**DATASET CONTENT:**
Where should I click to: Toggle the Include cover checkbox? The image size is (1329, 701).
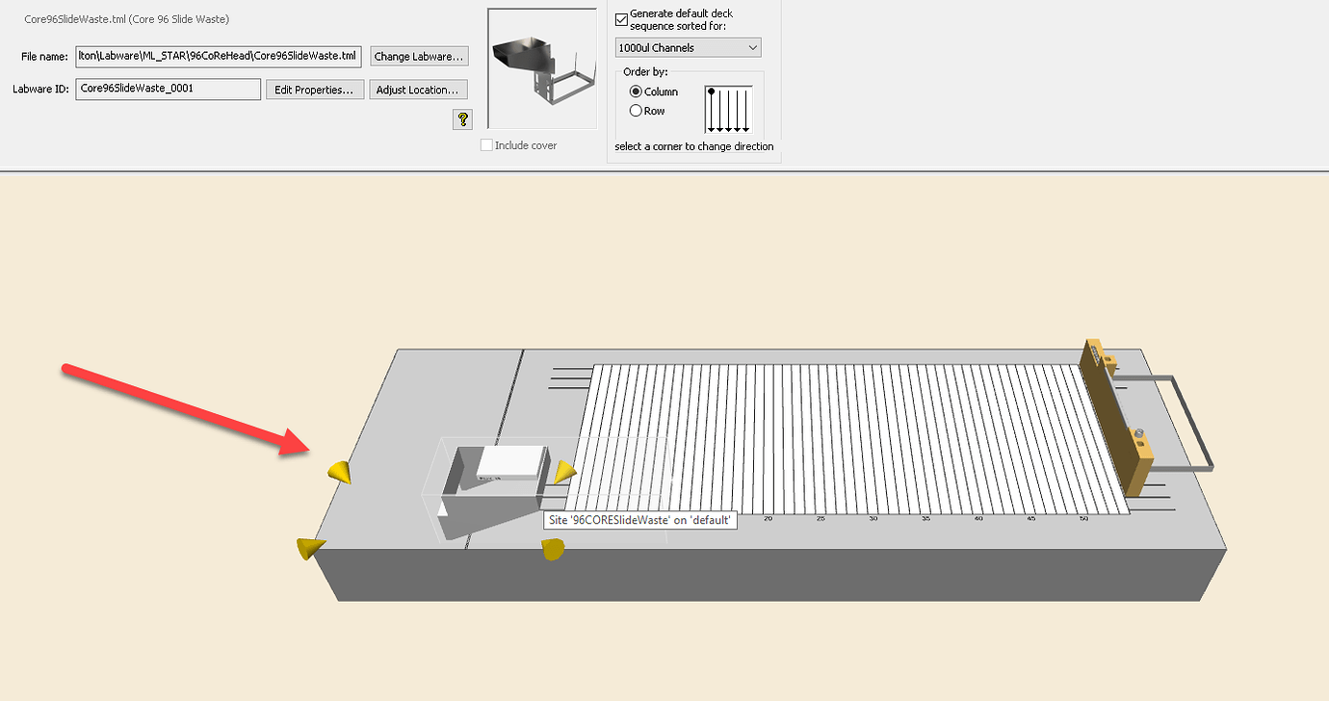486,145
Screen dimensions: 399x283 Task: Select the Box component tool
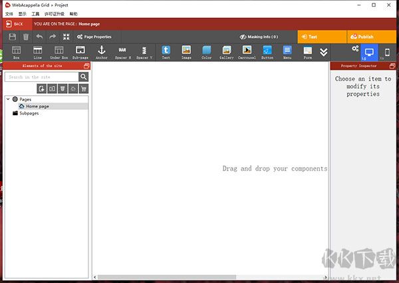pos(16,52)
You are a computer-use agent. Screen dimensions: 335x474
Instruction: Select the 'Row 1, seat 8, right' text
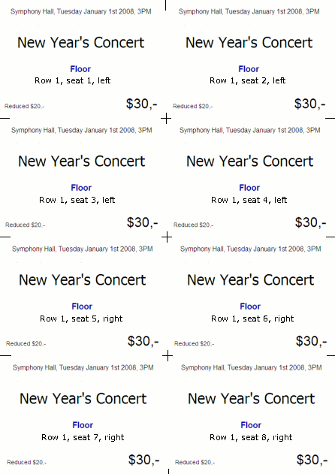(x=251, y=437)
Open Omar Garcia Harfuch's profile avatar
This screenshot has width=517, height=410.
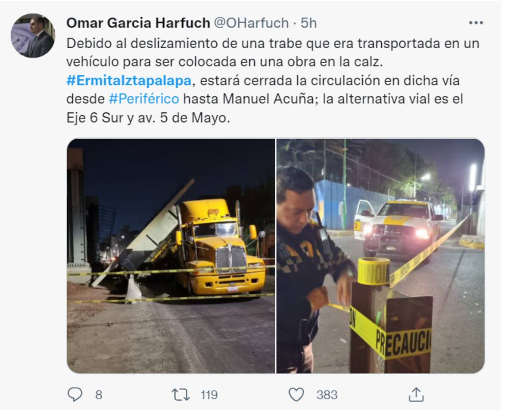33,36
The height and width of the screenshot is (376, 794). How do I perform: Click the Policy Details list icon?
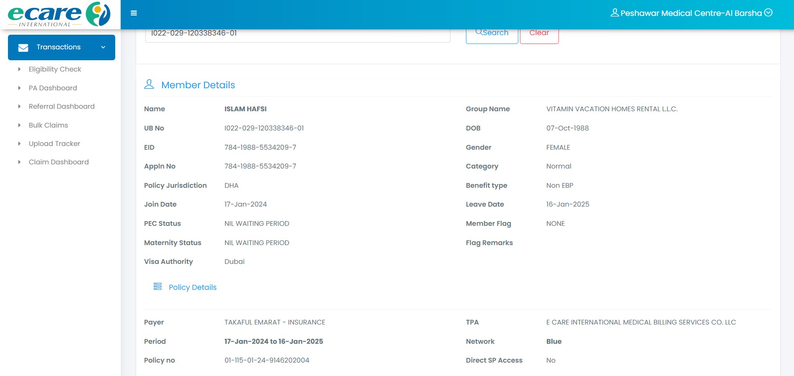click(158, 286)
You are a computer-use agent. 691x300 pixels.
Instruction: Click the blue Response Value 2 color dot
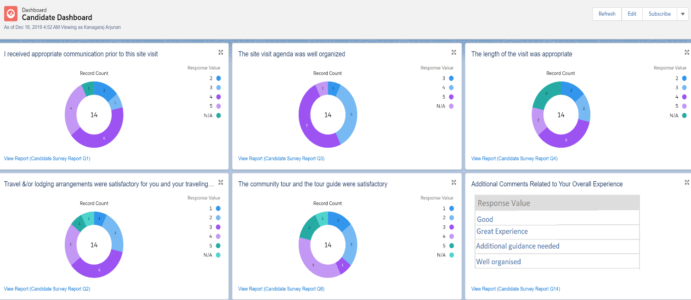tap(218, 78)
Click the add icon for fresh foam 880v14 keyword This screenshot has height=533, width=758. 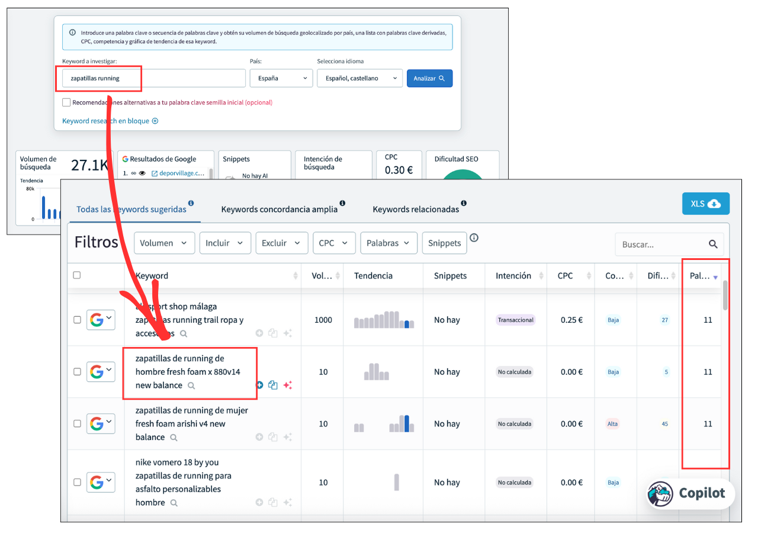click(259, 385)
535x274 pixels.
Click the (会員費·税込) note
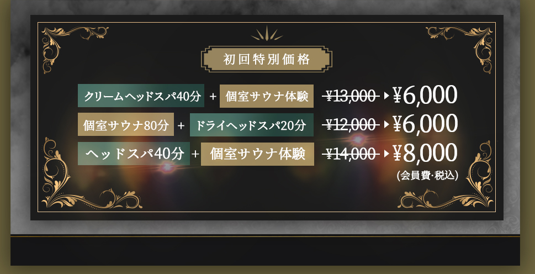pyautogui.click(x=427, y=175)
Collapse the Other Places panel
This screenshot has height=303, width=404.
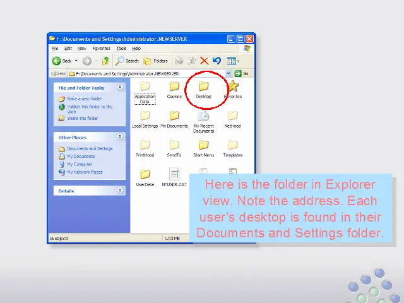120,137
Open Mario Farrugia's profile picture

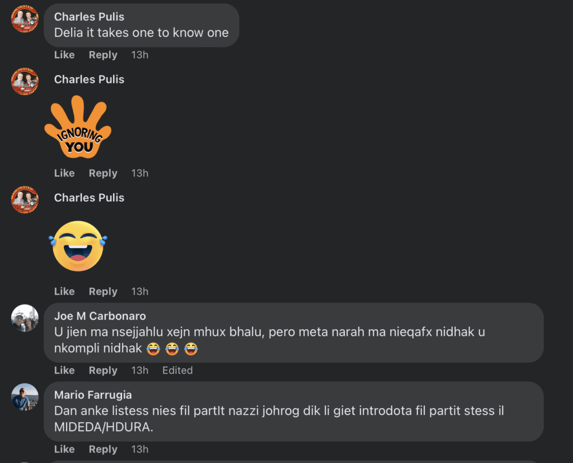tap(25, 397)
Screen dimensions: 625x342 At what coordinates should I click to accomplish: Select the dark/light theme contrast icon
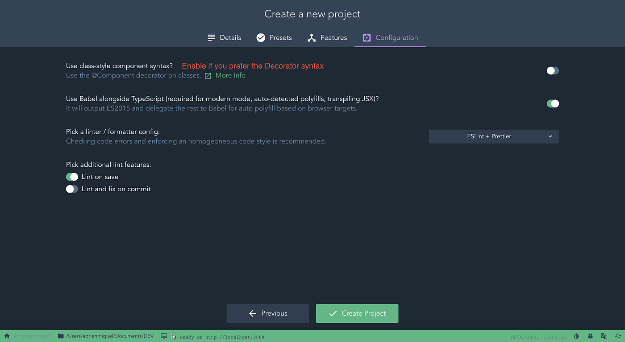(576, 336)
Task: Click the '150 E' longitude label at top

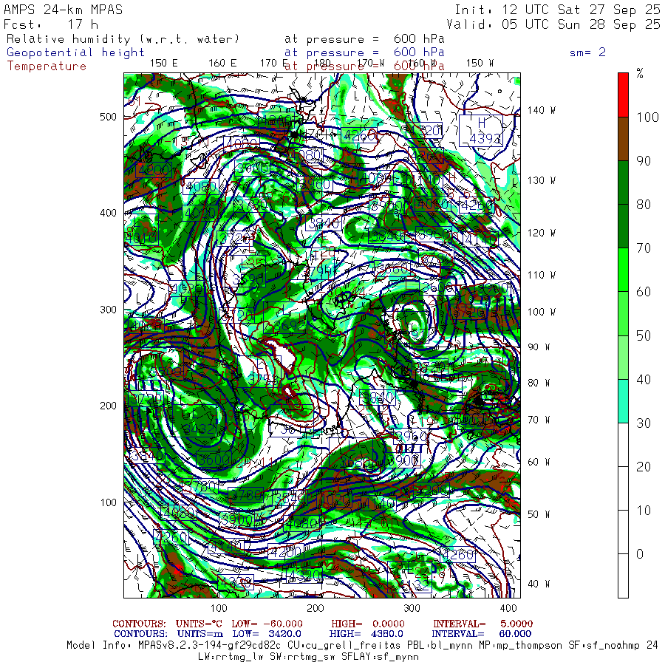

**DIRECTIONS FOR THIS TASK:**
Retype the stretch from the line containing "535x274 pixels." through the line containing "tap(25, 397)", leaving out the pictures.

**TASK OUTPUT:**
535x274 pixels.
Click the (会員費·税込) note
pyautogui.click(x=427, y=175)
Collapse the Other Places panel
This screenshot has height=303, width=404.
120,137
Open Mario Farrugia's profile picture

tap(25, 397)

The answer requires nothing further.